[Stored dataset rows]
◆ ◆ ◆

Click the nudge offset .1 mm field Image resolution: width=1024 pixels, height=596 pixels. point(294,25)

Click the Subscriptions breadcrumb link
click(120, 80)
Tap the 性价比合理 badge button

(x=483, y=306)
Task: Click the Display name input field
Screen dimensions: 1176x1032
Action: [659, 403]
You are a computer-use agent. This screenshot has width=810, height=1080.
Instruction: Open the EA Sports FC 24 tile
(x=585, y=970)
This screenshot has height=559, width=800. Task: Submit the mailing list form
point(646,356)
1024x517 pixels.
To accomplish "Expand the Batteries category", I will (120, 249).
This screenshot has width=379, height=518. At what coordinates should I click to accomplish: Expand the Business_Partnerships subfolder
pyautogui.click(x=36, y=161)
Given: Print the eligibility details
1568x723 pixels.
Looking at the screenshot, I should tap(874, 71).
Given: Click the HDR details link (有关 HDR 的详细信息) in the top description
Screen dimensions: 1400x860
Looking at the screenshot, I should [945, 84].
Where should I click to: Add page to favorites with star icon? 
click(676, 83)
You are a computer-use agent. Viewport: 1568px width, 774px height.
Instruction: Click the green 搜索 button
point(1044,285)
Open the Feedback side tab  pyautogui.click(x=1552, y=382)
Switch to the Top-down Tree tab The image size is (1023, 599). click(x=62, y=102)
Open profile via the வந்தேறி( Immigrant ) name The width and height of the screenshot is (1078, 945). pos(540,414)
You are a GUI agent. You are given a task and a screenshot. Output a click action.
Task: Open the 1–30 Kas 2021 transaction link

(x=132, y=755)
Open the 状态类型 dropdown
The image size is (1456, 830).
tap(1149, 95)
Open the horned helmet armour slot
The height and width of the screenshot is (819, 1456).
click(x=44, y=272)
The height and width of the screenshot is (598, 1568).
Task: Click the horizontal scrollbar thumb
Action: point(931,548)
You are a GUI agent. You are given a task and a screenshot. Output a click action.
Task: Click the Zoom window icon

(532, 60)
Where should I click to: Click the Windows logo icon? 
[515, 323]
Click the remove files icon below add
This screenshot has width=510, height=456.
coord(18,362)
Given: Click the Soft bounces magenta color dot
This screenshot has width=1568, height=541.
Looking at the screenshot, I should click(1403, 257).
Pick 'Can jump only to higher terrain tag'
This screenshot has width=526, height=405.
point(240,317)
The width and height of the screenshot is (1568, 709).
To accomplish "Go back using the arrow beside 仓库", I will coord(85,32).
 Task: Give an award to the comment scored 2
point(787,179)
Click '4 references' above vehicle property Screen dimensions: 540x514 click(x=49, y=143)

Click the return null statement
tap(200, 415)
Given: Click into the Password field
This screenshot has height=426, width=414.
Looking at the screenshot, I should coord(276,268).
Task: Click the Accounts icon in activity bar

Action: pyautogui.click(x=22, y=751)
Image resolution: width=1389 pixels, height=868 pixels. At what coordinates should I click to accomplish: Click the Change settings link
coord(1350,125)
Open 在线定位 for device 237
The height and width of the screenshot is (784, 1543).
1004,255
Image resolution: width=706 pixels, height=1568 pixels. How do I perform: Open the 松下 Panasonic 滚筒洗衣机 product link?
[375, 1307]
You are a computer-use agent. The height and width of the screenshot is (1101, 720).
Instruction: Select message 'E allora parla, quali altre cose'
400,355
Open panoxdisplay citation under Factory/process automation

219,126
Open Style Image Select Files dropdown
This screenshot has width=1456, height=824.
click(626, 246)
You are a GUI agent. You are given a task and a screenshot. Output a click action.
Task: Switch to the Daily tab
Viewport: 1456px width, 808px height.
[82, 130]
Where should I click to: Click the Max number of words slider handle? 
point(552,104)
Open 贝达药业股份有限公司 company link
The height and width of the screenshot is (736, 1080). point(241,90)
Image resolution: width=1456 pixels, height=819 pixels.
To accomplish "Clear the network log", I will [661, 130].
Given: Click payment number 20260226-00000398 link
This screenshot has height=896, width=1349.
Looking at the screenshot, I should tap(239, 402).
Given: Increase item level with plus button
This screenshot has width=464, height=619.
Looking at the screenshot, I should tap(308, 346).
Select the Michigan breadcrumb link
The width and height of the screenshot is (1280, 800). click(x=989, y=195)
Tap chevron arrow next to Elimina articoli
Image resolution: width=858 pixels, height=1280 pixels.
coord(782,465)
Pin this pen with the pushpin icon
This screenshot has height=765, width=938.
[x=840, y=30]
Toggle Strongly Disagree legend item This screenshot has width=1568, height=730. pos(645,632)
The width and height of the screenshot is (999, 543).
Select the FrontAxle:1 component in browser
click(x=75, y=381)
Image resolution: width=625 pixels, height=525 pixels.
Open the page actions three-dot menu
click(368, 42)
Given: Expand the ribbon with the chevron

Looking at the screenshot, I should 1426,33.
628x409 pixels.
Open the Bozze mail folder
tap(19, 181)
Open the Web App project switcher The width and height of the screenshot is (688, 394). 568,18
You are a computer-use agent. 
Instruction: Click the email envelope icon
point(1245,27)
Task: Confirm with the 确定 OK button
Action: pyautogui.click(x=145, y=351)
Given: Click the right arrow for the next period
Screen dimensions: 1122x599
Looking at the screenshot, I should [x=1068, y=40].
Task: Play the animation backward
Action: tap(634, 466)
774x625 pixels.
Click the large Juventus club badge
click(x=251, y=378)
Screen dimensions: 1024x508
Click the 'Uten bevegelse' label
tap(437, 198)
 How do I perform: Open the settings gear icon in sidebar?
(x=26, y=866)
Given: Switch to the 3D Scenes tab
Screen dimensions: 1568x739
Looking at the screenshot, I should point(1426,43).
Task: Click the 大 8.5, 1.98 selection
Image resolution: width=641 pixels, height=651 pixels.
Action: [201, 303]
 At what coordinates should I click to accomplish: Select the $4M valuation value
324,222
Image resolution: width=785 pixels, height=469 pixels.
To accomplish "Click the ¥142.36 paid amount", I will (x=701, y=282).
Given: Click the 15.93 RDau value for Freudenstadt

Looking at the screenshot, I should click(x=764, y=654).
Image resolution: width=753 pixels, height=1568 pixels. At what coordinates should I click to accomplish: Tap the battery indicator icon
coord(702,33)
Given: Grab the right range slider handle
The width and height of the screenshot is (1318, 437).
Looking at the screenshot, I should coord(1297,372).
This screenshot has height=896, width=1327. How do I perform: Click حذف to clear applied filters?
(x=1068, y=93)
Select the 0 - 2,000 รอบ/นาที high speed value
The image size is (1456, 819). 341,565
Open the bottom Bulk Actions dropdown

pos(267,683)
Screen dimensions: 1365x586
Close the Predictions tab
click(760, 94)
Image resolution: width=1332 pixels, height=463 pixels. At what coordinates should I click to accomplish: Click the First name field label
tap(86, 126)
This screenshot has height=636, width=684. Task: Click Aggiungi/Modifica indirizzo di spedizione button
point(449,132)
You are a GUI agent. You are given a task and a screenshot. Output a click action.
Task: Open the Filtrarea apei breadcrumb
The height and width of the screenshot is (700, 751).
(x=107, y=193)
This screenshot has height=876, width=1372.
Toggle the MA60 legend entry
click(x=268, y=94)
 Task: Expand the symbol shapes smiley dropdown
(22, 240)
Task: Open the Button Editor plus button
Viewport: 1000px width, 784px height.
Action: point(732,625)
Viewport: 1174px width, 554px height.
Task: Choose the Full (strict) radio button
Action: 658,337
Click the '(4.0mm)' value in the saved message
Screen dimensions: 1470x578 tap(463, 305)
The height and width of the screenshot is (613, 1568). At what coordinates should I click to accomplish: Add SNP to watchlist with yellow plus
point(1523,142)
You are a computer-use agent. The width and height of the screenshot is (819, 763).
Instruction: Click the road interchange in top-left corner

◆ ◆ ◆

#### [What to do]
Could you write out all the rows above again, swapping "computer-use agent" for "screen-control agent" everywhere it appears and leaving everything else unchanged?

#### [Result]
Click the nudge offset .1 mm field Image resolution: width=1024 pixels, height=596 pixels. point(294,25)

Click the Subscriptions breadcrumb link
click(120, 80)
Tap the 性价比合理 badge button

(x=483, y=306)
Task: Click the Display name input field
Screen dimensions: 1176x1032
Action: [659, 403]
You are a screen-control agent. This screenshot has width=810, height=1080.
Instruction: Open the EA Sports FC 24 tile
(x=585, y=970)
This screenshot has height=559, width=800. Task: Submit the mailing list form
point(646,356)
1024x517 pixels.
To accomplish "Expand the Batteries category", I will (120, 249).
This screenshot has width=379, height=518. At what coordinates should I click to accomplish: Expand the Business_Partnerships subfolder
pyautogui.click(x=36, y=161)
Given: Print the eligibility details
1568x723 pixels.
Looking at the screenshot, I should tap(874, 71).
Given: Click the HDR details link (有关 HDR 的详细信息) in the top description
Screen dimensions: 1400x860
Looking at the screenshot, I should [945, 84].
Where should I click to: Add page to favorites with star icon? 
click(676, 83)
You are a screen-control agent. Viewport: 1568px width, 774px height.
Instruction: Click the green 搜索 button
point(1044,285)
Open the Feedback side tab  pyautogui.click(x=1552, y=382)
Switch to the Top-down Tree tab The image size is (1023, 599). click(x=62, y=102)
Open profile via the வந்தேறி( Immigrant ) name The width and height of the screenshot is (1078, 945). pos(540,414)
You are a GUI agent. You are given a task and a screenshot. Output a click action.
Task: Open the 1–30 Kas 2021 transaction link

(x=132, y=755)
Open the 状态类型 dropdown
The image size is (1456, 830).
tap(1149, 95)
Open the horned helmet armour slot
The height and width of the screenshot is (819, 1456).
click(x=44, y=272)
The height and width of the screenshot is (598, 1568).
Task: Click the horizontal scrollbar thumb
Action: point(931,548)
You are a GUI agent. You are given a task and a screenshot. Output a click action.
Task: Click the Zoom window icon

(532, 60)
Where should I click to: Click the Windows logo icon? 
[515, 323]
Click the remove files icon below add
This screenshot has width=510, height=456.
coord(18,362)
Given: Click the Soft bounces magenta color dot
This screenshot has width=1568, height=541.
Looking at the screenshot, I should click(1403, 257).
Pick 'Can jump only to higher terrain tag'
This screenshot has width=526, height=405.
point(240,317)
The width and height of the screenshot is (1568, 709).
To accomplish "Go back using the arrow beside 仓库", I will coord(85,32).
 Task: Give an award to the comment scored 2
point(787,179)
Click '4 references' above vehicle property Screen dimensions: 540x514 click(x=49, y=143)

Click the return null statement
tap(200, 415)
Given: Click into the Password field
This screenshot has height=426, width=414.
Looking at the screenshot, I should coord(276,268).
Task: Click the Accounts icon in activity bar

Action: pyautogui.click(x=22, y=751)
Image resolution: width=1389 pixels, height=868 pixels. At what coordinates should I click to accomplish: Click the Change settings link
coord(1350,125)
Open 在线定位 for device 237
The height and width of the screenshot is (784, 1543).
1004,255
Image resolution: width=706 pixels, height=1568 pixels. How do I perform: Open the 松下 Panasonic 滚筒洗衣机 product link?
[375, 1307]
You are a screen-control agent. The height and width of the screenshot is (1101, 720).
Instruction: Select message 'E allora parla, quali altre cose'
400,355
Open panoxdisplay citation under Factory/process automation

219,126
Open Style Image Select Files dropdown
This screenshot has width=1456, height=824.
click(626, 246)
You are a GUI agent. You are given a task and a screenshot. Output a click action.
Task: Switch to the Daily tab
Viewport: 1456px width, 808px height.
[82, 130]
Where should I click to: Click the Max number of words slider handle? 
point(552,104)
Open 贝达药业股份有限公司 company link
The height and width of the screenshot is (736, 1080). point(241,90)
Image resolution: width=1456 pixels, height=819 pixels.
To accomplish "Clear the network log", I will [661, 130].
Given: Click payment number 20260226-00000398 link
This screenshot has height=896, width=1349.
Looking at the screenshot, I should tap(239, 402).
Given: Increase item level with plus button
This screenshot has width=464, height=619.
Looking at the screenshot, I should tap(308, 346).
Select the Michigan breadcrumb link
The width and height of the screenshot is (1280, 800). click(x=989, y=195)
Tap chevron arrow next to Elimina articoli
Image resolution: width=858 pixels, height=1280 pixels.
coord(782,465)
Pin this pen with the pushpin icon
This screenshot has height=765, width=938.
[x=840, y=30]
Toggle Strongly Disagree legend item This screenshot has width=1568, height=730. pos(645,632)
The width and height of the screenshot is (999, 543).
Select the FrontAxle:1 component in browser
click(x=75, y=381)
Image resolution: width=625 pixels, height=525 pixels.
Open the page actions three-dot menu
click(368, 42)
Given: Expand the ribbon with the chevron

Looking at the screenshot, I should 1426,33.
628x409 pixels.
Open the Bozze mail folder
tap(19, 181)
Open the Web App project switcher The width and height of the screenshot is (688, 394). 568,18
You are a screen-control agent. 
Instruction: Click the email envelope icon
point(1245,27)
Task: Confirm with the 确定 OK button
Action: pyautogui.click(x=145, y=351)
Given: Click the right arrow for the next period
Screen dimensions: 1122x599
Looking at the screenshot, I should [x=1068, y=40].
Task: Play the animation backward
Action: tap(634, 466)
774x625 pixels.
Click the large Juventus club badge
click(x=251, y=378)
Screen dimensions: 1024x508
Click the 'Uten bevegelse' label
tap(437, 198)
 How do I perform: Open the settings gear icon in sidebar?
(x=26, y=866)
Given: Switch to the 3D Scenes tab
Screen dimensions: 1568x739
Looking at the screenshot, I should point(1426,43).
Task: Click the 大 8.5, 1.98 selection
Image resolution: width=641 pixels, height=651 pixels.
Action: [201, 303]
 At what coordinates should I click to accomplish: Select the $4M valuation value
324,222
Image resolution: width=785 pixels, height=469 pixels.
To accomplish "Click the ¥142.36 paid amount", I will (x=701, y=282).
Given: Click the 15.93 RDau value for Freudenstadt

Looking at the screenshot, I should click(x=764, y=654).
Image resolution: width=753 pixels, height=1568 pixels. At what coordinates should I click to accomplish: Tap the battery indicator icon
coord(702,33)
Given: Grab the right range slider handle
The width and height of the screenshot is (1318, 437).
Looking at the screenshot, I should coord(1297,372).
This screenshot has height=896, width=1327. How do I perform: Click حذف to clear applied filters?
(x=1068, y=93)
Select the 0 - 2,000 รอบ/นาที high speed value
The image size is (1456, 819). 341,565
Open the bottom Bulk Actions dropdown

pos(267,683)
Screen dimensions: 1365x586
Close the Predictions tab
click(760, 94)
Image resolution: width=1332 pixels, height=463 pixels. At what coordinates should I click to accomplish: Click the First name field label
tap(86, 126)
This screenshot has height=636, width=684. Task: Click Aggiungi/Modifica indirizzo di spedizione button
point(449,132)
You are a GUI agent. You are given a task and a screenshot. Output a click action.
Task: Open the Filtrarea apei breadcrumb
The height and width of the screenshot is (700, 751).
(x=107, y=193)
This screenshot has height=876, width=1372.
Toggle the MA60 legend entry
click(x=268, y=94)
 Task: Expand the symbol shapes smiley dropdown
(22, 240)
Task: Open the Button Editor plus button
Viewport: 1000px width, 784px height.
Action: point(732,625)
Viewport: 1174px width, 554px height.
Task: Choose the Full (strict) radio button
Action: 658,337
Click the '(4.0mm)' value in the saved message
Screen dimensions: 1470x578 tap(463, 305)
The height and width of the screenshot is (613, 1568). At what coordinates should I click to accomplish: Add SNP to watchlist with yellow plus
point(1523,142)
You are a screen-control agent. The width and height of the screenshot is (819, 763).
Instruction: Click the road interchange in top-left corner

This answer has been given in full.